El presidente de Estados Unidos, Donald Trump, tiene previsto firmar una nueva orden ejecutiva el lunes, en un esfuerzo por intensificar su ofensiva contra los llamados ''estados y ciudades santuario'' que se niegan a cooperar plenamente con las autoridades federales de inmigración.
Según informó un funcionario de la Casa Blanca, la orden instruiría al Fiscal General y al Secretario de Seguridad Nacional a identificar, en un plazo de 30 días, a aquellas jurisdicciones que no están cumpliendo con las leyes federales de inmigración.
Esta medida forma parte de una estrategia más amplia de Trump para imponer su agenda de ''ley y orden'', enfrentando principalmente a gobiernos locales dirigidos por demócratas que han adoptado políticas más tolerantes hacia los inmigrantes indocumentados.

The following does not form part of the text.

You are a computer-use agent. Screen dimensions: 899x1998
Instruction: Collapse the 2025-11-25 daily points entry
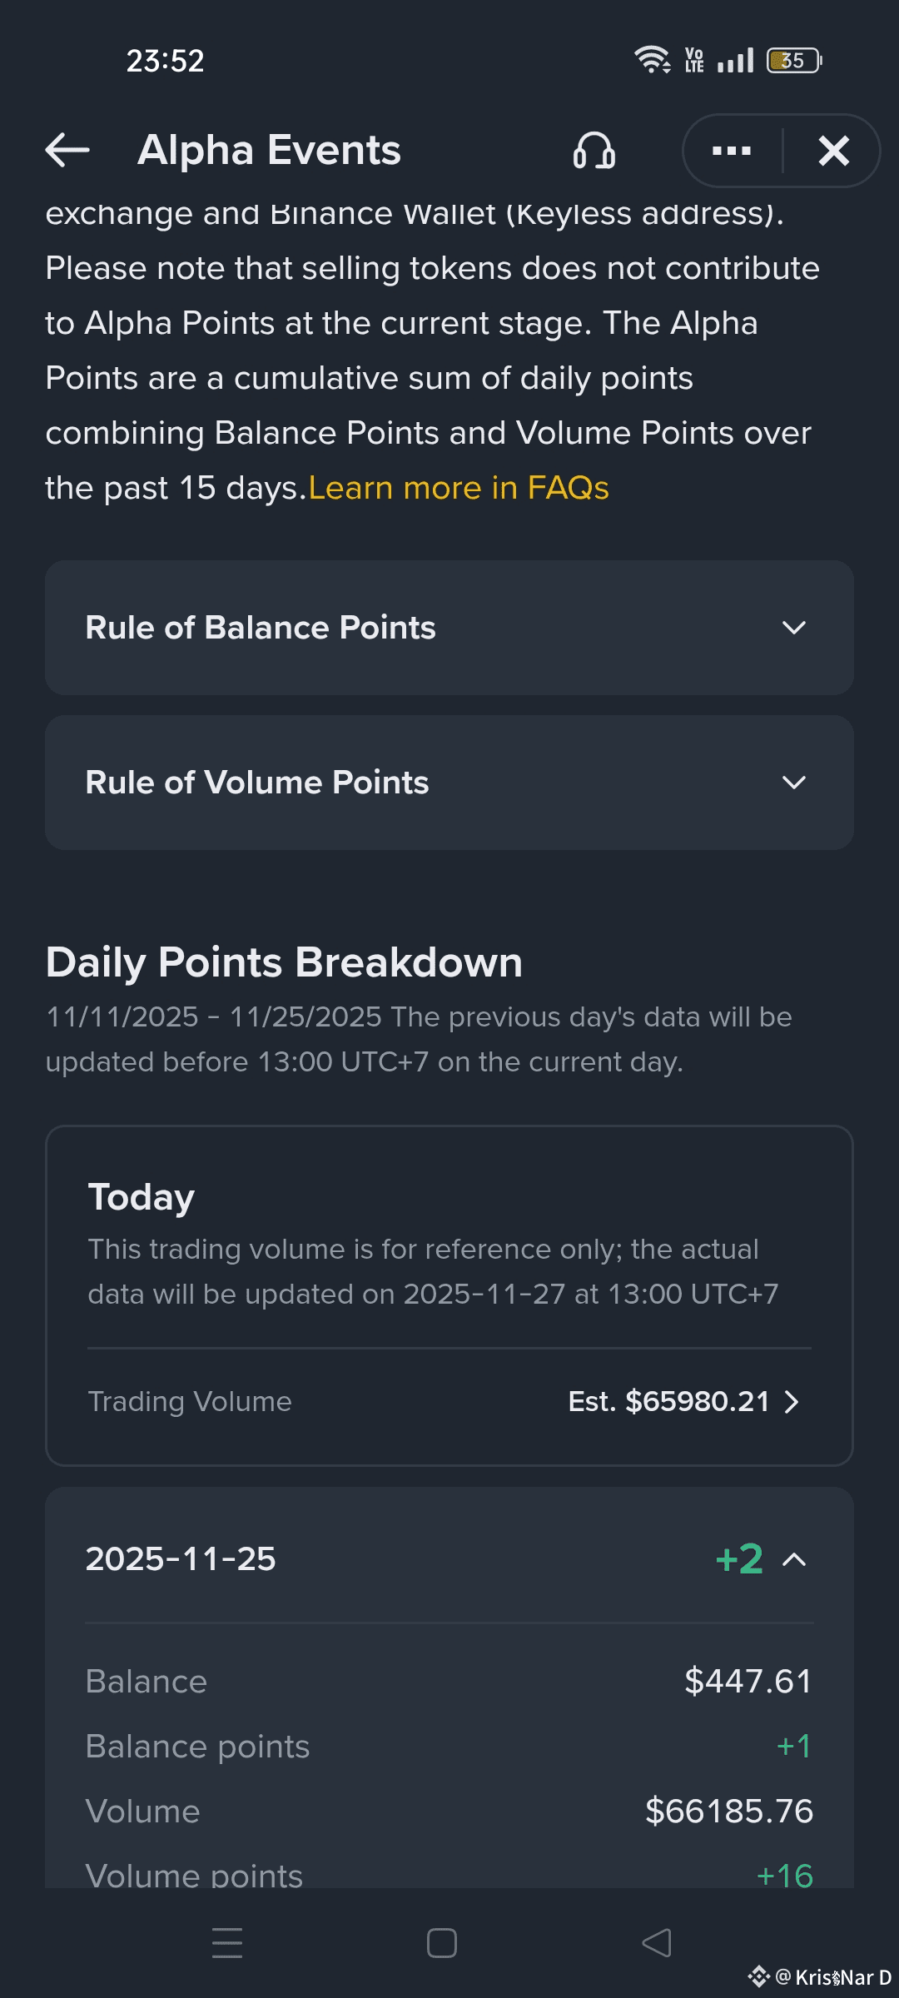[x=794, y=1559]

La orden ejecutiva incluiría un conjunto de siete reformas importantes, según documentos internos de la administración, dirigidas tanto a reforzar la aplicación de la ley como a facilitar la deportación de inmigrantes ilegales.
Entre las reformas destacadas se encuentra la creación de un mecanismo legal para apoyar a los agentes del orden que enfrenten gastos legales considerados injustos en el cumplimiento de sus funciones.
Esto incluiría asistencia legal pro bono y, posiblemente, indemnización. Asimismo, la orden propone aumentar el acceso de las agencias policiales locales a excedentes de equipo militar, revirtiendo restricciones impuestas por gobiernos demócratas anteriores.

Otra sección significativa de la orden permitiría al gobierno federal emprender acciones legales contra funcionarios estatales o locales que obstruyan la aplicación de las leyes criminales o migratorias.